Southtown, San Antonio - Between grad school years one & two I spent the summer (2007) in San Antonio. It was a new town for me, and one of the places where I could always seek refuge from the "housing" I'd been provided during those three months was the Liberty Bar, located in a 121-year old ramshackle two-story building on Josephine Street. You can stretch a limited budget pretty far on Guinness and freshly-baked bread (the latter provided free of charge), which, combined, made the squalor that was my home much more manageable.
In spite of the fact that everything in the building - from the floors to windows to the walls - was warped (I swear there were spots where if you dropped a marble it would appear to roll up), and that the no-smoking law (of which I remain a steadfast cowardly silent critic) hadn't yet made it, I loved it - Everyone did - just the way it was. Fast forward to spring 2010.
Over 100 years old & looks every minute of it
- artwork by Vitali Komarov
It is one of life's enduring mysteries: landlord, owner of a well-placed piece of land, leases to local business. Business thrives on the repeat patronage of locals and visitors alike. From the outside, it appears to be a symbiotic relationship from which everyone prospers. But under the surface, literally under the building, that land becomes far too valuable. It must be sold, and whatever sits atop it must go. Just like the recently ousted 79-year old Jaime's Spanish Village in Austin, another haunt oozing with history and charm, this too would be the fate of our Liberty Bar.
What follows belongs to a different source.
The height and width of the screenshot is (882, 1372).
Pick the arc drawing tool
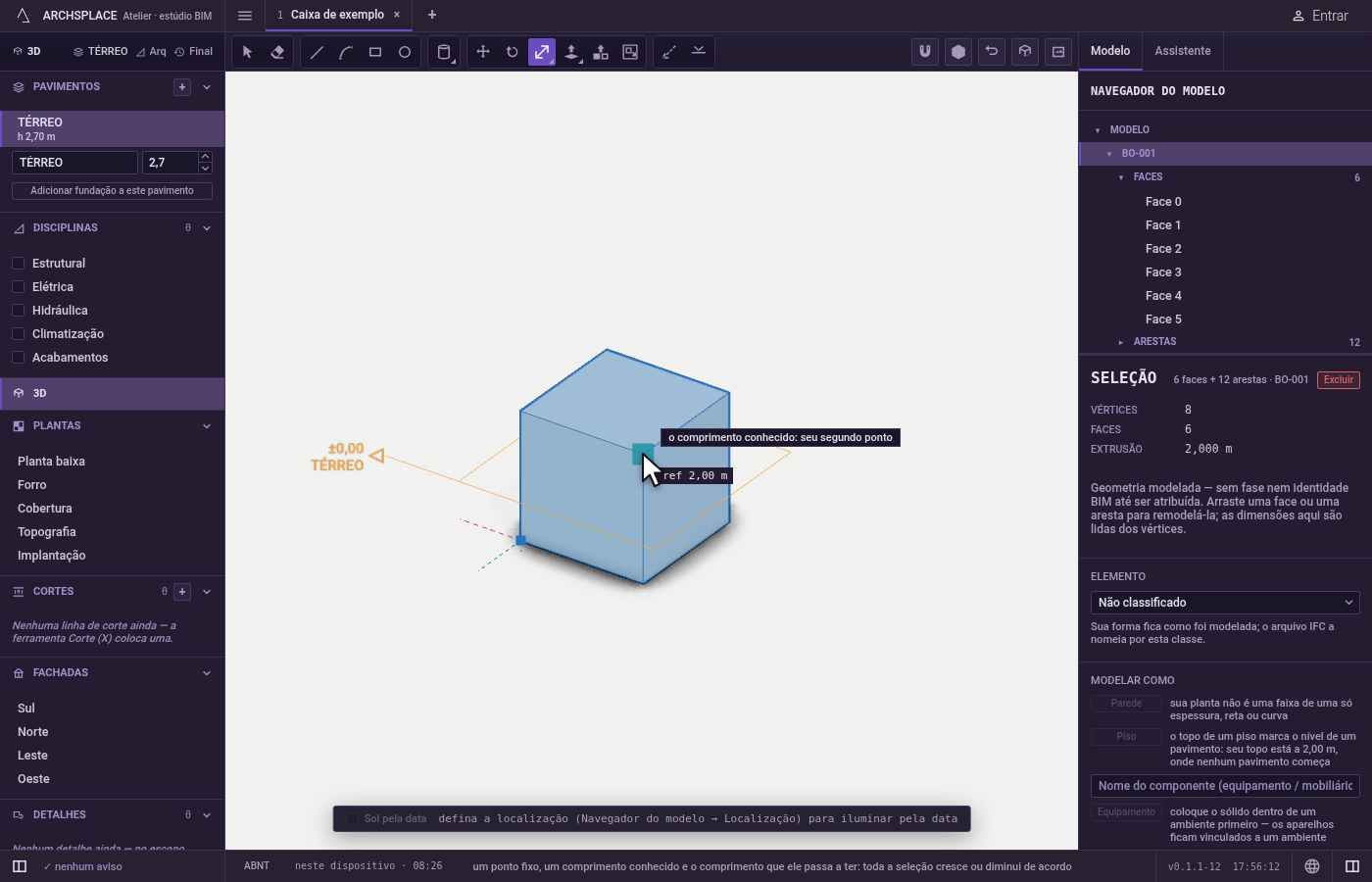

When rumors surfaced, and soon verified, that it was closing, there was surprise but not shock. Then came the announcement that the restaurant was relocating to King William, a seemingly natural fit, into the old St. Scholastica Convent. Dwight Hobart, the restaurant's owner, donated all of the original chairs and tables to Texas Public Radio for auction (which is great because I get most of my furniture from radio stations anyway), but outside of that they were moving the Liberty Bar "lock, stock, and barrel" into the new/even older building.
We stopped by the new place three days after the grand opening. A great beer selection, good wine menu, and those deplorable cocktail governors that limit the pour from a bottle all made the move. As did the same rustic bar, the same servers, and the same adventurous menu. Differences abound, to be sure, but comfort can always be found at the bottom of a freshly-squeezed greyhound...
Let it be said that there are few places in San Antonio more accommodating to diverse and boisterous crowds. There is always a good scene. And dinner or drinks at the Liberty Bar with a group will never disappoint. These are intangibles that will endure, no matter what kind of landscape changes come about.